The article, a news report on a recent study at the University of Chicago and published in the February issue of Psychological Science, found that “people who feel lonely are more likely to believe in the supernatural, whether that is God, angels or miracles.” Based on a prescriptive study involving questionnaires given to subjects during induced emotional states, the findings were described by head researcher Nicholas Epley as indicating that “inducing people to feel lonely made them more religious essentially.” Thompson also writes that “humans have evolved as social creatures, so loneliness cuts to the quick. Living in groups was critical to the survival and safety of our ancient ancestors.” Epley concurs, stating that in the past “complete isolation or ostracism has been tantamount to a death sentence.”

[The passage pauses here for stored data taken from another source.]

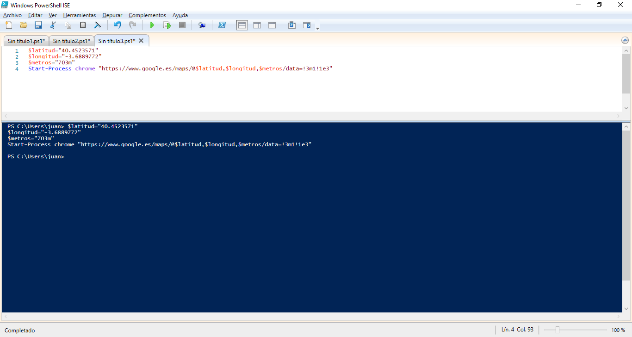The height and width of the screenshot is (337, 632).
Task: Switch to the Sin título1.ps1 tab
Action: pos(26,41)

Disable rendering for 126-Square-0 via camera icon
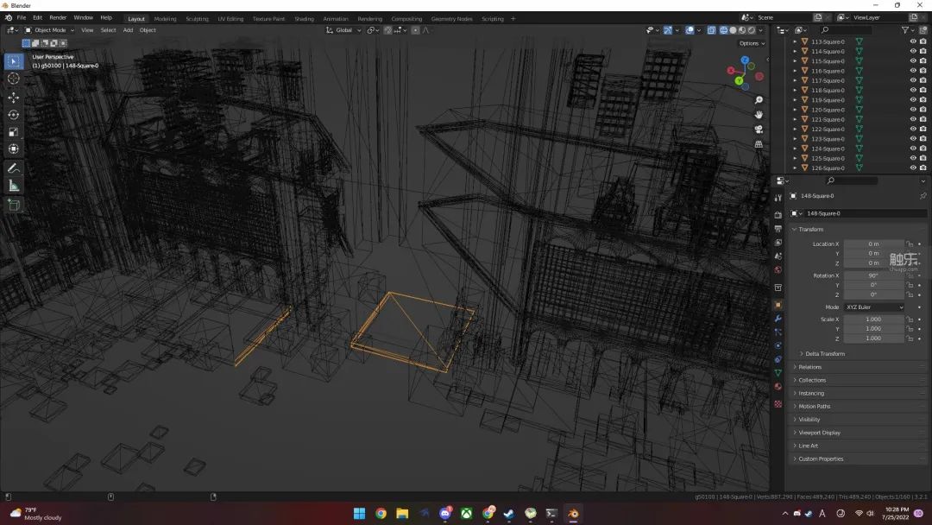tap(923, 168)
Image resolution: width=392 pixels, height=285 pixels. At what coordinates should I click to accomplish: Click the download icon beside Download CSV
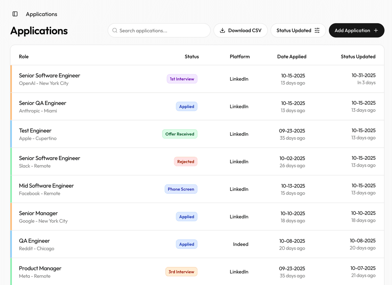tap(222, 30)
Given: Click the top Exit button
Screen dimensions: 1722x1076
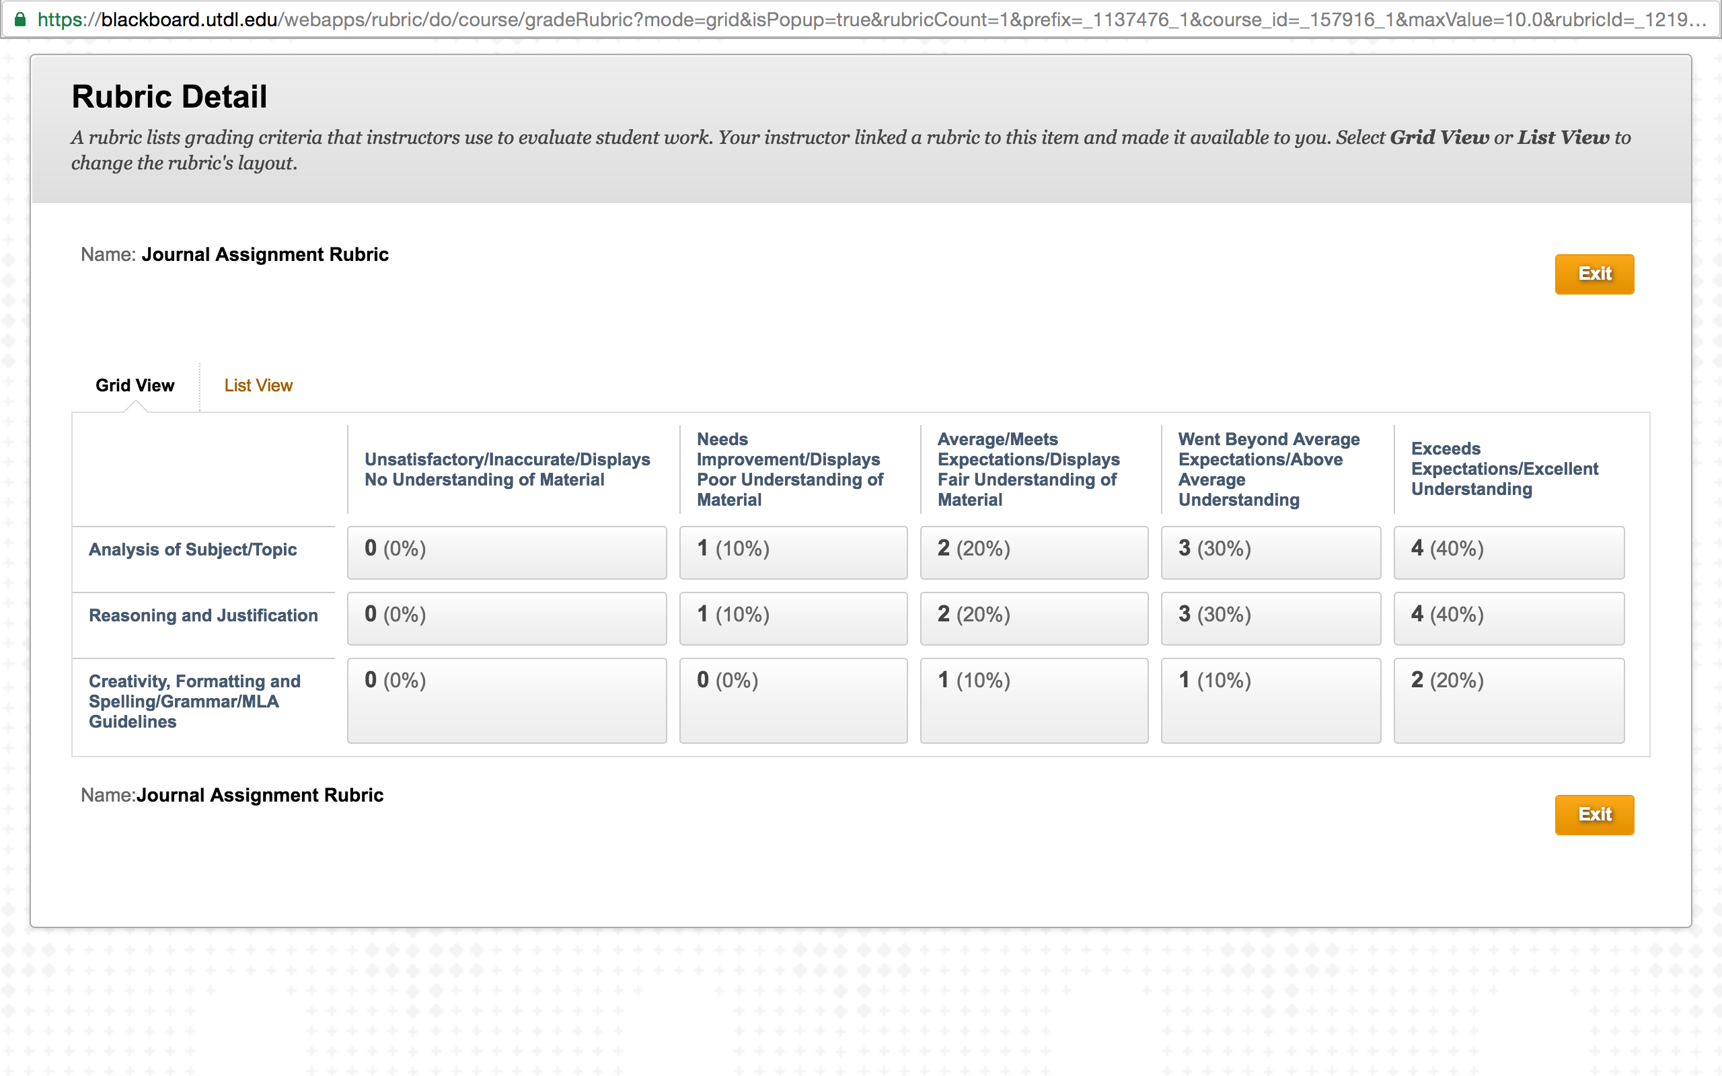Looking at the screenshot, I should pyautogui.click(x=1594, y=274).
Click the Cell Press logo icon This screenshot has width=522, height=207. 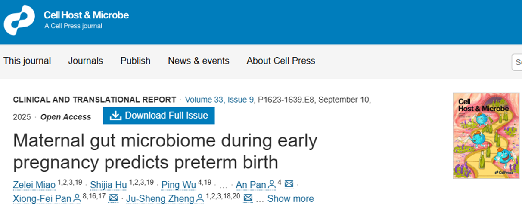pyautogui.click(x=19, y=20)
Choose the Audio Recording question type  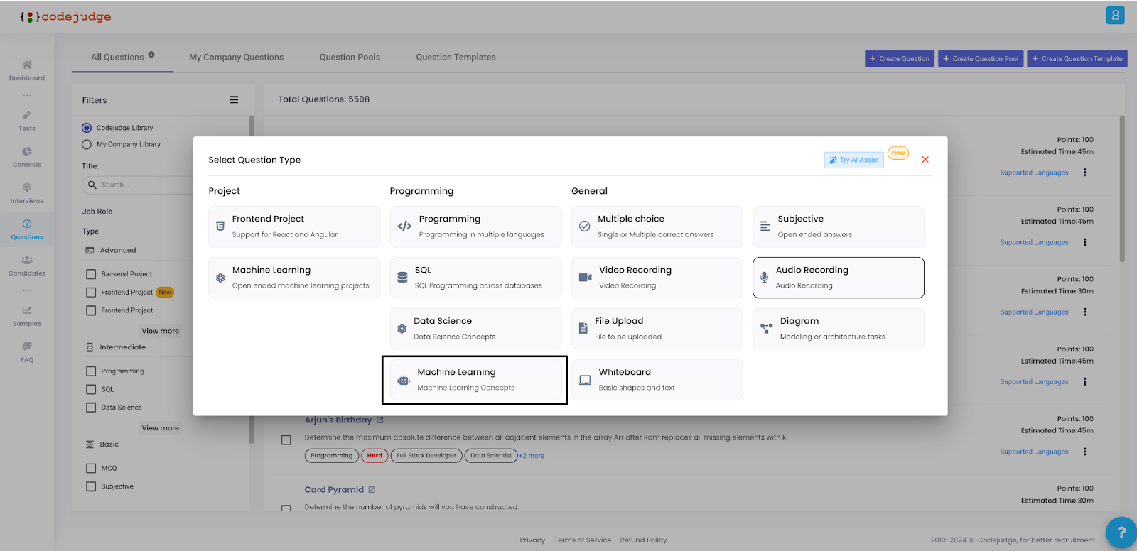pos(838,278)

Reading the article, I was immediately curious as to how communities of “believers” would respond to statements such as “when people feel lonely… they may create social connections by anthropomorphizing nearby gadgets, such as computers or cars, pets, or by believing in supernatural events or religious figures,” or, “there are health benefits that come from being connected to other people, and those same benefits seem to come from connection with pets and with religious agents, too.” These are both “factual” scientific statements, meaning that their truth value can be borne out using scientific methods; however, the article certainly suggests that belief in supernatural agents can be explained as simply a natural human defense mechanism. In short, it implies that belief in the supernatural can be seen as a symptom of ill mental/social health.

As of today, there has been a significant online response to the article. The article is being catalogued and discussed on websites representing a large variety of “believers” in the supernatural. For instance, a quick search of the article title in Google indexed well over twenty pages of hits. A good number of sites are pro-Atheist, championing the results as representing “something to believe in.” A huge range of sites denouncing the results are coming from Wiccan and all variety of Pagan sites, Ghost-hunting and other Paranormal related sites, Islamic sites, Mormon sites, and even a couple of sites from the Bahai faith. Strangely absent in the results are conservative Christian groups.

There are, of course, a small number of responses from the conservative Christian community, but they are few and far between and not from sites of any repute. Perhaps I missed one, or perhaps the responses will come late, but what does the current vacuum say about the overall tenacity of online Christian organizations? Are they too cautious, too scared, or too few to mount a visible response to a national news story over the course of four days? Or are they simply too disconnected, too cut-off…too lonely?